[Source information — start]

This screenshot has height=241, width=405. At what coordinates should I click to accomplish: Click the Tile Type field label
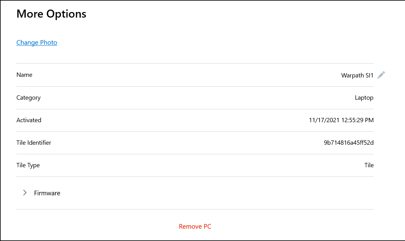tap(28, 165)
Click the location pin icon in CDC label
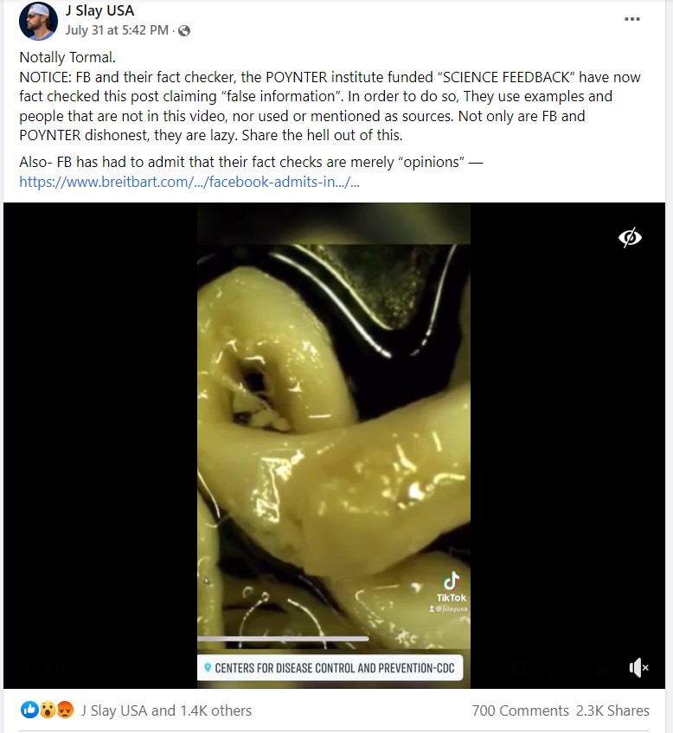Viewport: 673px width, 733px height. (208, 667)
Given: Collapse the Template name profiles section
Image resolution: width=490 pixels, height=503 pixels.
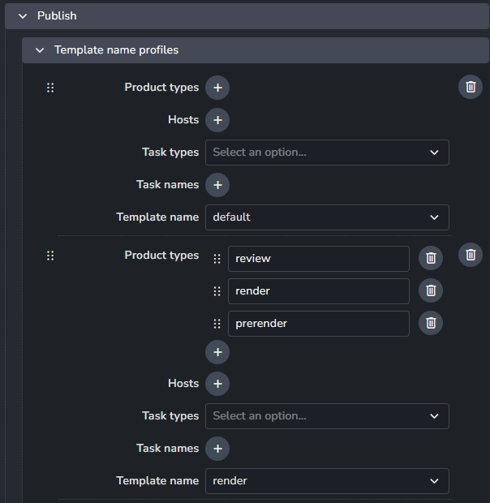Looking at the screenshot, I should click(39, 50).
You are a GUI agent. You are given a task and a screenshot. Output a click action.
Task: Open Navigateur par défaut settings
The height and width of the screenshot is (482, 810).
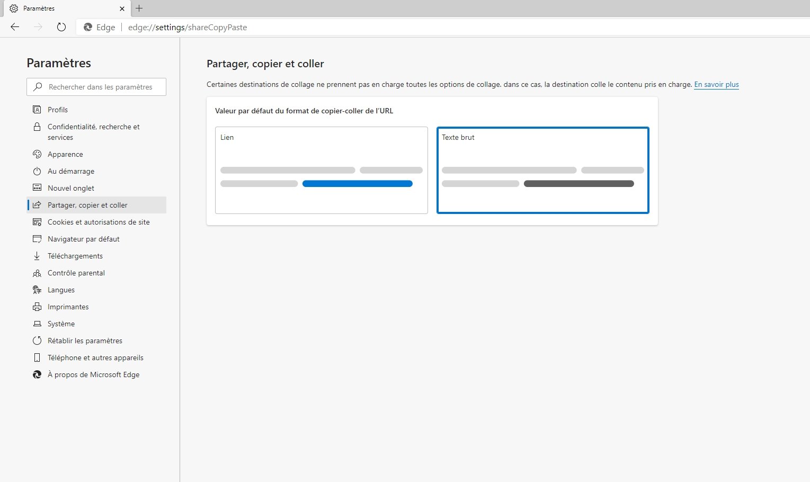tap(84, 239)
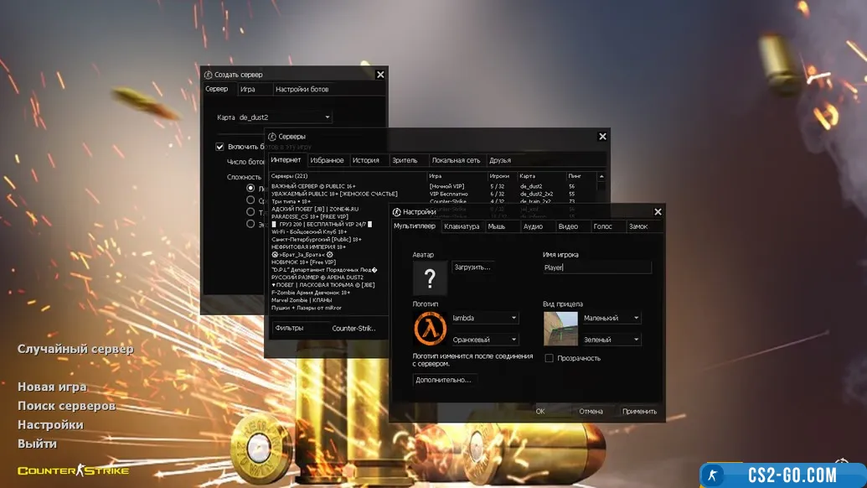Enable the Прозрачность checkbox
The height and width of the screenshot is (488, 867).
tap(550, 358)
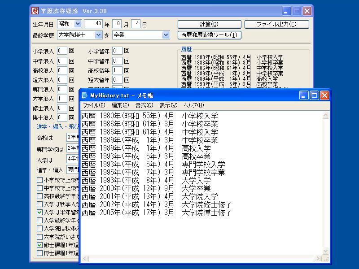Uncheck the 修士課程1年短縮 checkbox
359x269 pixels.
pos(40,245)
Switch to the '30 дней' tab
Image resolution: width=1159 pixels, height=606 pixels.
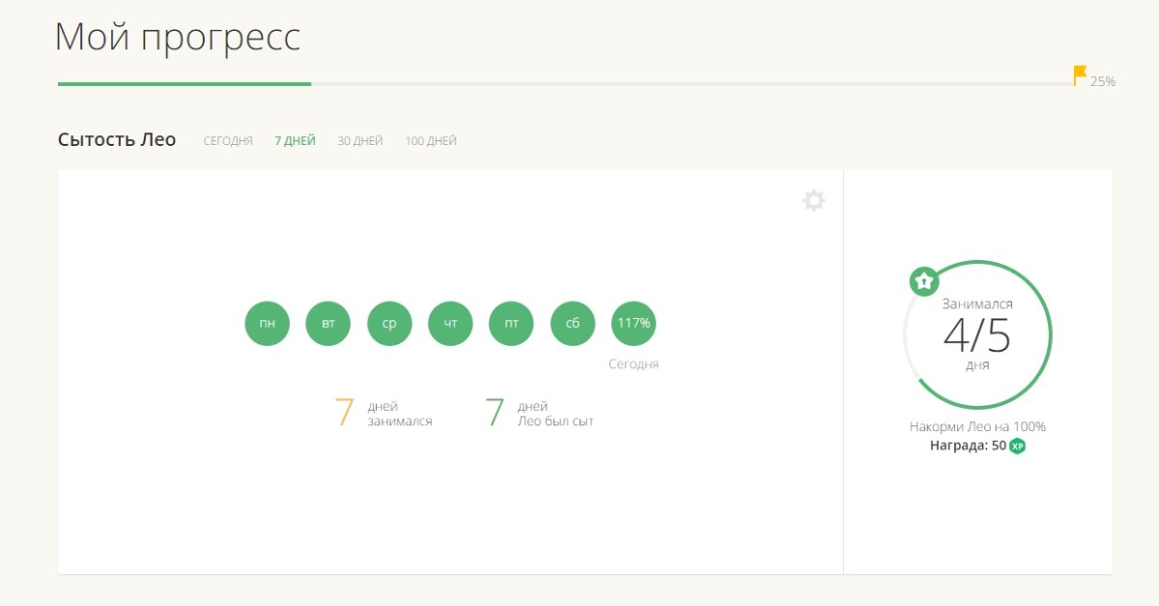(x=360, y=141)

[Source information — finish]

- Goal of the exercise:
Pictures stay out; the entries above are to be output exactly as given.

- Answer space:
This screenshot has height=241, width=405. At what coordinates should I click to accomplish: Click the Tile Type field label
tap(28, 165)
Click the location pin icon in CDC label
Viewport: 673px width, 733px height. (208, 667)
Given: Collapse the Template name profiles section
Image resolution: width=490 pixels, height=503 pixels.
Looking at the screenshot, I should click(39, 50).
You are a GUI agent. You are given a task and a screenshot. Output a click action.
Task: Open Navigateur par défaut settings
The height and width of the screenshot is (482, 810).
tap(84, 239)
Enable the Прозрачность checkbox
The height and width of the screenshot is (488, 867).
tap(550, 358)
Uncheck the 修士課程1年短縮 checkbox
359x269 pixels.
pos(40,245)
Switch to the '30 дней' tab
Image resolution: width=1159 pixels, height=606 pixels.
(x=360, y=141)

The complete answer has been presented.